The databases of Kolson (1960) and Moe, Hopkins, and Rush (1982) were combined to form a corpus of words, pronunciations, and spoken word frequency by kindergarten and first grade children. The original Kolson (1960) database includes the spoken word frequency of 3,728 words used by kindergarten children at home, at school, and elicited by pictures. The original Moe et al. database includes the spoken word frequency of 6,412 words spoken by first grade children during a child-examiner interview.
Words from Kolson (1960) and Moe et al. (1982) were combined to form one corpus: The Child Mental Lexicon (CML). The log base 10 of the combined raw frequency counts of each word in Kolson (1960) and Moe et al. (1982) were calculated. A constant value of 1.0 was added to each log frequency, to guard against missing data resulting from the undefined log of 0. The log base 10 (plus the constant value of 1) of the combined raw frequency counts are available from the CML. For words appearing in both Kolson and Moe et al., the frequencies were summed for the CML (i.e. log base 10 of Kolson frequency + Moe et al. frequency). Homophonous word forms were collapsed into one form for the CML, so that only the higher frequency form was included in the corpus. All inflected forms of a word (e.g., running) were eliminated from the database only if the uninflected form also appeared in the database (e.g., run). All ungrammatical word forms were also deleted (e.g. deers, mostest). After eliminating the aforementioned forms and combining duplicate words across the databases, 4,832 words remain in the CML.

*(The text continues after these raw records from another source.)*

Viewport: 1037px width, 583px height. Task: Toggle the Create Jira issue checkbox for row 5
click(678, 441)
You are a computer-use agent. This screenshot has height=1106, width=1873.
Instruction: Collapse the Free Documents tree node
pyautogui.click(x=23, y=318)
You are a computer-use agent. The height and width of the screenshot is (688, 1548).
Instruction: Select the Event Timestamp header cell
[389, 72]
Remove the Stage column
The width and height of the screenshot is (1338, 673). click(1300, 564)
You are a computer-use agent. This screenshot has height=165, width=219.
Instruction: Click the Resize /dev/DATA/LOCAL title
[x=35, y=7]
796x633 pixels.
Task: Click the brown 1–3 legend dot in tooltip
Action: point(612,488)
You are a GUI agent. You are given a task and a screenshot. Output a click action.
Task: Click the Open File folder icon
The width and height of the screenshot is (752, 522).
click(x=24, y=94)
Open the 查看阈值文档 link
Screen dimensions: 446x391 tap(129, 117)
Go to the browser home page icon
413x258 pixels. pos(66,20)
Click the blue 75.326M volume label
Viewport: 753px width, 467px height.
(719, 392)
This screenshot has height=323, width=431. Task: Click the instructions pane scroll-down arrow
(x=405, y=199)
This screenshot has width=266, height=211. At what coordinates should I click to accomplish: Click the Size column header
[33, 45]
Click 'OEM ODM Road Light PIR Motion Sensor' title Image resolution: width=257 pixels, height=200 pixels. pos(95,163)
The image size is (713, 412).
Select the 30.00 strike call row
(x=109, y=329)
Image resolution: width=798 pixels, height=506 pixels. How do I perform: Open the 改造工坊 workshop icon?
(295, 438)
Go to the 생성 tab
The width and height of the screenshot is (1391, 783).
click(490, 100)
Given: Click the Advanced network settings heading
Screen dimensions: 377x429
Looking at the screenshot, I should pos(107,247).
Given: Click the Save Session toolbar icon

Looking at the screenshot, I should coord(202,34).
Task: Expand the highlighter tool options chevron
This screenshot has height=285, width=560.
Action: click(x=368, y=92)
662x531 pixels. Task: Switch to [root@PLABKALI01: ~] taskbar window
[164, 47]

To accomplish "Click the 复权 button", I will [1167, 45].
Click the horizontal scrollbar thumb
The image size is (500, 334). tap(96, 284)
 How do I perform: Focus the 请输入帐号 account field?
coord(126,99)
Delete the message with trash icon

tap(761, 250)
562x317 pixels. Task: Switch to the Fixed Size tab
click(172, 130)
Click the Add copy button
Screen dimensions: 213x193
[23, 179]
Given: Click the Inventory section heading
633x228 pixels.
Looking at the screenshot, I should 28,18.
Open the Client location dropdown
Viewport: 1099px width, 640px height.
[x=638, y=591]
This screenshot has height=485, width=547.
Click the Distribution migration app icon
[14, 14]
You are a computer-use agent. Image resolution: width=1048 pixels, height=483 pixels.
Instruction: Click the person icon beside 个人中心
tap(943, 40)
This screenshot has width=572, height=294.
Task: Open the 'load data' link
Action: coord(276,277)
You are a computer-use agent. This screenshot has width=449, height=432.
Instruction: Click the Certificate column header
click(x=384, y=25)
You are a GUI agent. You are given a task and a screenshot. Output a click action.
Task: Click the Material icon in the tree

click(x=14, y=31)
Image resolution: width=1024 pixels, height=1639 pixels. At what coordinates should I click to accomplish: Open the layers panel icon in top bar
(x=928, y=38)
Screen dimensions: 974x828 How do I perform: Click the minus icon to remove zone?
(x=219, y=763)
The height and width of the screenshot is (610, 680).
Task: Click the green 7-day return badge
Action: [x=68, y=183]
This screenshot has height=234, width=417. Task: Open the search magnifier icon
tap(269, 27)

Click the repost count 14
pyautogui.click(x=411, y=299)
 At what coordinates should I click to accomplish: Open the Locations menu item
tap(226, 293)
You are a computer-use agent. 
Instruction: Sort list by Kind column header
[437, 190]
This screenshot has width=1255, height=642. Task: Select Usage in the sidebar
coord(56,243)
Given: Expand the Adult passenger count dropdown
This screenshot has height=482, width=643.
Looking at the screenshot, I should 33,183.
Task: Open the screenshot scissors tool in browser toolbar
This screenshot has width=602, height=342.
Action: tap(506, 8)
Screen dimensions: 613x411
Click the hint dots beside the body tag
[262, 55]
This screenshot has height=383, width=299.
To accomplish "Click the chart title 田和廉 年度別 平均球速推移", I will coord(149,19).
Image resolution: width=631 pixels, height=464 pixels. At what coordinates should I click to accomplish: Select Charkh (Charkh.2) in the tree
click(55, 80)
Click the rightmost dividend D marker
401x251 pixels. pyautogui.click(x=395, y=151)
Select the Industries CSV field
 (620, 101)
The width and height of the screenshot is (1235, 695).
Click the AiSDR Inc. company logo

The pronunciation of each word in the CML was obtained either from the Hoosier Mental Lexicon (HML; Nusbaum, Pisoni, & Davis, 1984) or from a dictionary that provides the phonemic transcription of English words (Longman, 1983). Pronunciations not available from the HML or Longman dictionary were entered manually by Native English speakers proficient in phonemic transcription. All pronunciations were entered into the corpus using the computer-readable phonemic transcription referred to as Klattese.
Kolson (1960). The vocabulary of kindergarten children. Unpublished doctoral dissertation, University of Pittsburgh, Pittsburgh.
Longman (1993). Longman dictionary of American English. White Plains, NY: Longman.
Moe, A.J., Hopkins, C.J. & Rush, R.T. (1982). The vocabulary of first grade children. Springfield, IL: Charles C. Thomas Publisher.
Nusbaum, H.C., Pisoni, D.B., & Davis, C.K. Sizing up the Hoosier mental lexicon: Measuring the familiarity of 20,000 words (Research on Speech Perception, Progress Report No. 10). Bloomington: Indiana University, Psychology Department, Speech Research Laboratory.
Storkel, H.L. (2004). Methods for minimizing the confounding effects of word length in the analysis of phonotactic probability and neighborhood density. Journal of Speech, Language, and Hearing Research, 47, 1454-1468.